Proprio il rapidissimo cambiamento che investe le tecnologie pone una questione di fondo, sulla necessità di tenersi al passo con competenze a continuo rischio di usura e di superamento. E’ necessario dunque avere un sistema scolastico e universitario in cui è necessario “imparare a imparare”, acquisire cioè conoscenze critiche che nettano le persone in grado di aggiornare o modificare radicalmente le competenze acquisite, conquistarne di nuove, prepararsi a elaborare quelle che si intravvedono.

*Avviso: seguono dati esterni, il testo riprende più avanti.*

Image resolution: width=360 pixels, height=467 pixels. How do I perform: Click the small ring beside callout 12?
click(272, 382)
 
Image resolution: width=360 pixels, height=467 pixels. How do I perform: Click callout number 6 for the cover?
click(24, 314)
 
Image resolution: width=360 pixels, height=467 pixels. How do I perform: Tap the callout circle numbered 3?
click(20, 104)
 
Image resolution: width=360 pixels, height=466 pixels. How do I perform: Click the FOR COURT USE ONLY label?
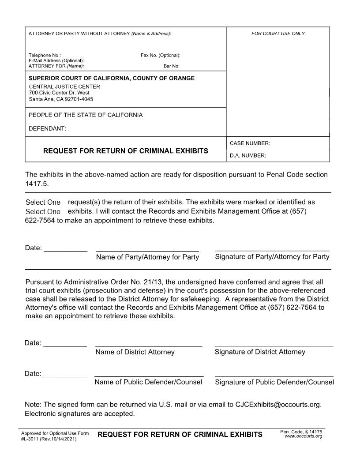pyautogui.click(x=278, y=34)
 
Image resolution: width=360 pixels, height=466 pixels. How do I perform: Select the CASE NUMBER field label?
pyautogui.click(x=250, y=143)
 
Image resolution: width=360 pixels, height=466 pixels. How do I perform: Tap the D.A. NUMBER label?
pyautogui.click(x=248, y=155)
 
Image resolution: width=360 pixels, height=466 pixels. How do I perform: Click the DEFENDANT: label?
pyautogui.click(x=47, y=128)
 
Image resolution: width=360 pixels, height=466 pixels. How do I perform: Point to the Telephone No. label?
pyautogui.click(x=45, y=55)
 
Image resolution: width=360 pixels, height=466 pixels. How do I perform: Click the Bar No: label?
pyautogui.click(x=172, y=66)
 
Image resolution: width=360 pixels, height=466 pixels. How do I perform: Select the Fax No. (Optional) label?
pyautogui.click(x=160, y=55)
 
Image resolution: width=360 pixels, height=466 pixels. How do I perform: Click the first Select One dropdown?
pyautogui.click(x=43, y=202)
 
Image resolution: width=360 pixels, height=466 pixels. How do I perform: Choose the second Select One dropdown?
pyautogui.click(x=43, y=211)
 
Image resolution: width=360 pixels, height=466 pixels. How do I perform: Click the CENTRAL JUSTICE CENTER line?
pyautogui.click(x=64, y=86)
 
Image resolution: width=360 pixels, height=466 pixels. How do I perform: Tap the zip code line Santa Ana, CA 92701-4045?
pyautogui.click(x=61, y=99)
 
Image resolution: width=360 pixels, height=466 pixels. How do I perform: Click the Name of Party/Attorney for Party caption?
pyautogui.click(x=147, y=257)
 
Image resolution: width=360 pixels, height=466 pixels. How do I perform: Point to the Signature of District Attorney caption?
pyautogui.click(x=260, y=352)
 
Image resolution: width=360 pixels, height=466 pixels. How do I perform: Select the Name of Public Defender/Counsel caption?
pyautogui.click(x=148, y=382)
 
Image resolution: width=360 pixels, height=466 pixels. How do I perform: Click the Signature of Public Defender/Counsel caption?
pyautogui.click(x=274, y=382)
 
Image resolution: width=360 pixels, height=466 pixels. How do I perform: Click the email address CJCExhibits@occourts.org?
pyautogui.click(x=278, y=404)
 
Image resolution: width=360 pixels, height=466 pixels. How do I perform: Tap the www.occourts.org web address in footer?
pyautogui.click(x=303, y=436)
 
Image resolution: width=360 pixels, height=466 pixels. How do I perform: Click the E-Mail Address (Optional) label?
pyautogui.click(x=56, y=60)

“Le nuove tecnologie possono risultare inutili se non ci sono persone con le competenze necessarie per utilizzarle. E nello stesso tempo è fondamentale che ci siano persone in grado di creare nuove tecnologie. Due aspetti tra loro strettamente connessi che, considerati nel loro insieme, costituiscono l’essenza della crescita economica”, sostiene Patrizia Paglia, presidente di Confindustria Canavese, memore dell’insegnamento di Adriano Olivetti sull’essenzialità della scuola e della formazione in generale.

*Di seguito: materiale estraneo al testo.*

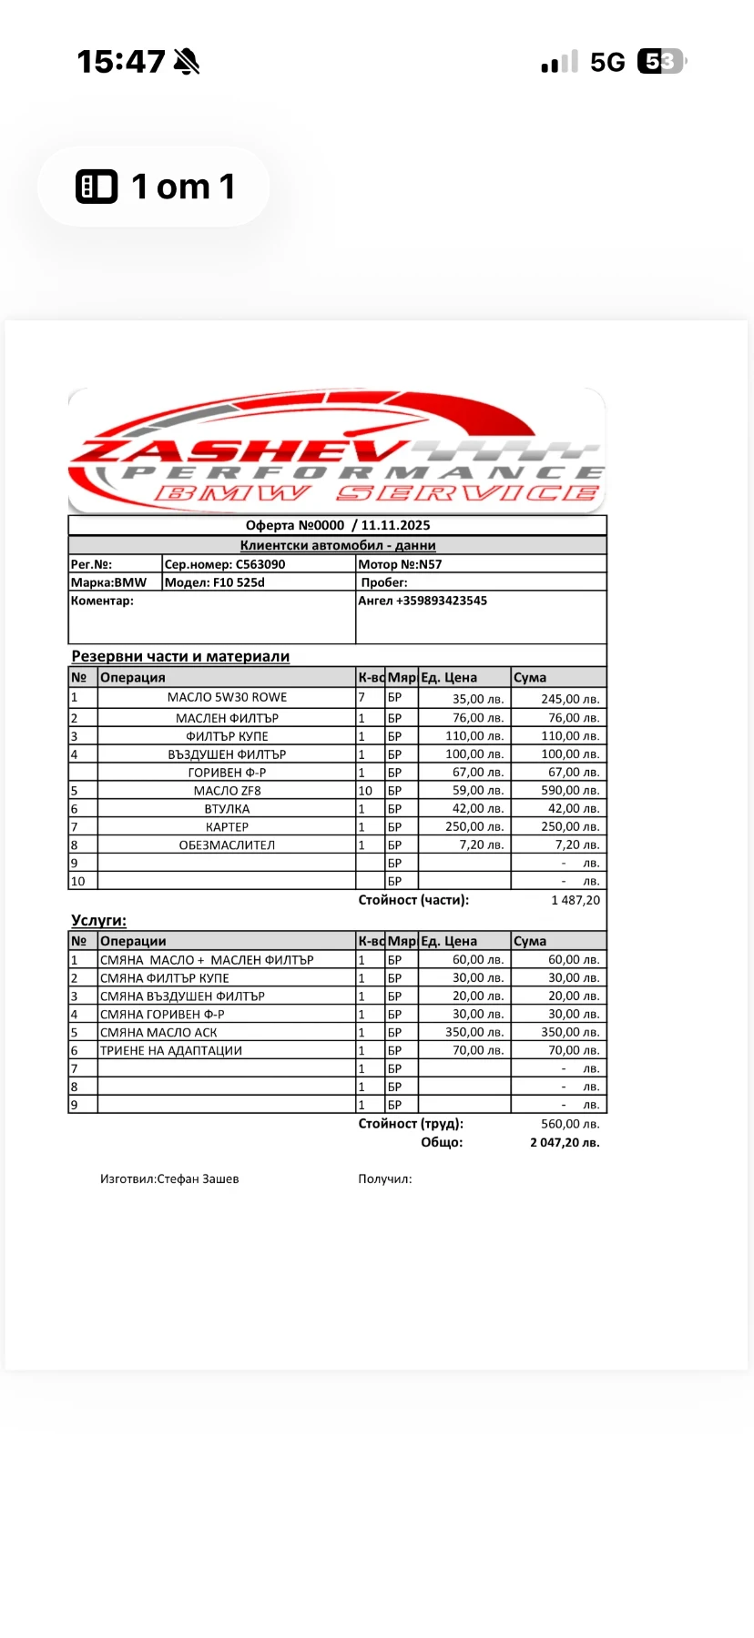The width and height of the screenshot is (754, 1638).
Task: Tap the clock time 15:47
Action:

C’è una seconda linea di scelte, su cui orientare gli investimenti: la formazione continua, in un processo costante che occupa tutta la vita. Per lavorare meglio, avere le opportunità di cambiare lavoro acquisendo competenze nuove. Dunque, sintetizza Guindani nel volume Assolombarda, bisogna “spingere verso una maggiore focalizzazione sulle competenze digitali e le discipline STEM” (l’acronimo che indica science, technology, engineering e mathematics); investire su percorsi di re-skilling e up-skilling, nuova e maggiore formazione professionale per i lavoratori già inseriti sul mercato. E ancora: “Promuovere le attività di orientamento, iscrivendo a pieno titolo le imprese come partner del mondo della formazione, per dare vita a corsi di laurea capaci di rispondere realmente alle esigenze di occupabilità dei giovani”. E “attribuire rinnovata dignità e visibilità sociale al comparto tecnico e professionale dell’istruzione: l’istruzione tecnica non può e non deve essere considerata una scelta secondaria rispetto ai licei”. Il quinto punto: “Riconoscere le imprese come partner formativi della scuola per la costruzione delle figure professionali del futuro, in particolare potenziando gli strumenti dell’alternanza scuola-lavoro e dell’apprendistato”.

Ma c’è anche un aspetto generale da mettere al centro della riflessione e dei programmi di investimento sulla scuola. Sapere e conoscenza sono indispensabili per lavorare e crescere di più e meglio. Ma servono soprattutto per avere, da cittadini, gli strumenti intellettuali e culturali necessari a decidere sui temi generali che, passando dalla scienza, occupano e condizionano le nostre vite. Se la democrazia è partecipazione consapevole, la conoscenza ne è cardine fondamentale.